Still, Star Trek might have remained a minor cult classic were it not for the unexpected and groundbreaking success of George Lucas’ sci-fi/fantasy/adventure film Star Wars in 1977. Far more than Star Trek, Star Wars legitimized science fiction in the collective minds of Hollywood and worldwide pop culture. Yet the initial impact Star Wars had on Star Trek was to kill plans for a potential Trek movie. Paramount Pictures, which owned Star Trek, had toyed with the idea of bringing the show back as a feature film for several years. The studio commissioned scripts from Roddenberry as well as from many preeminent sci-fi writers, including Ray Bradbury, Theodore Sturgeon, Harlan Ellison, Norman Spinrad, and the team of Chris Bryant and Allan Scott. Though dozens of treatments and screenplays were duly generated, none received a green light to go into production. When Star Wars came out in ‘77, Paramount executives gave up on the Star Trek feature idea, foolishly believing there was no possibility that two big movies of this ilk could both become hits. It is difficult (and rather wistfully nostalgic) to think back on a time when sequels were not considered worthy prospects, sci-fi and fantasy were dismissed as third-rate genres, and the notion of making a film from a TV show was almost unheard of.
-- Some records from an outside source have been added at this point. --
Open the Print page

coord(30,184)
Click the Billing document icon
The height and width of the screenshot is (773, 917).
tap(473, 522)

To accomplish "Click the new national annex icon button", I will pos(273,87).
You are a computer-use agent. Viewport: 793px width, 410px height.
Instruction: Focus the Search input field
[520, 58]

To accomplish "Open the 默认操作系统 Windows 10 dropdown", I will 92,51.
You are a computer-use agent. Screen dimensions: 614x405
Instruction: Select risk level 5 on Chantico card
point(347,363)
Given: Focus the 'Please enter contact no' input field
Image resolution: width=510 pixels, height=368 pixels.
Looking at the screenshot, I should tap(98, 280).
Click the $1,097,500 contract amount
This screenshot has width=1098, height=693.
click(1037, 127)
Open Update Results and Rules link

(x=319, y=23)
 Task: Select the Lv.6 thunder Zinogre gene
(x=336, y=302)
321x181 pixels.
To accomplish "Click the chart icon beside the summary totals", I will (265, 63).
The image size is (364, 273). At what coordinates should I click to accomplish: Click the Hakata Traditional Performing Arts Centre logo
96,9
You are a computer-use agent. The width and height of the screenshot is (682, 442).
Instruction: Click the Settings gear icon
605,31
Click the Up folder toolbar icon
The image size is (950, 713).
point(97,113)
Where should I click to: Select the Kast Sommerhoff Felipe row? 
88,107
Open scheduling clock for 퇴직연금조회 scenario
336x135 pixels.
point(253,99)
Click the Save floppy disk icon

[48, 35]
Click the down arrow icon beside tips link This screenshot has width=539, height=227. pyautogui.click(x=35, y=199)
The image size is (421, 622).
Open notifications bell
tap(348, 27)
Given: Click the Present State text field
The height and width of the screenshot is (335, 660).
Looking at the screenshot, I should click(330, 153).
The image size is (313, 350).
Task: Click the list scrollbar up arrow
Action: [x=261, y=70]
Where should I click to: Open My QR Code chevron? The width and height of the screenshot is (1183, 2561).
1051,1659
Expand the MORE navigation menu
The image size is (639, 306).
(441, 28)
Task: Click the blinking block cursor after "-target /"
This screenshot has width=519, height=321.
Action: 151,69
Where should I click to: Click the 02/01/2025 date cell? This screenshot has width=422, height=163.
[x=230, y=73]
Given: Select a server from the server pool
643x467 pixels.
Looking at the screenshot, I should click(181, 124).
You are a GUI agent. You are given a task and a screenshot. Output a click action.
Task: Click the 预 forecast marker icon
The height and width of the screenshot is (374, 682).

Fortunately, Star Trek skirted permanent demise once again because Paramount planned to launch a fourth television network to rival NBC, CBS, and ABC.  Studio CEO Barry Diller believed that a second Star Trek TV show, with a built-in audience of devoted fans, could serve as the foundation for Paramount’s new TV service. Roddenberry, burned by the experiences of so many failed attempts to get a feature film off the ground, was nonetheless excited by the offer of complete creative control and an ample budget.  He planned to bring back as much of the original cast and production staff as he could, to the program he christened Star Trek: Phase II.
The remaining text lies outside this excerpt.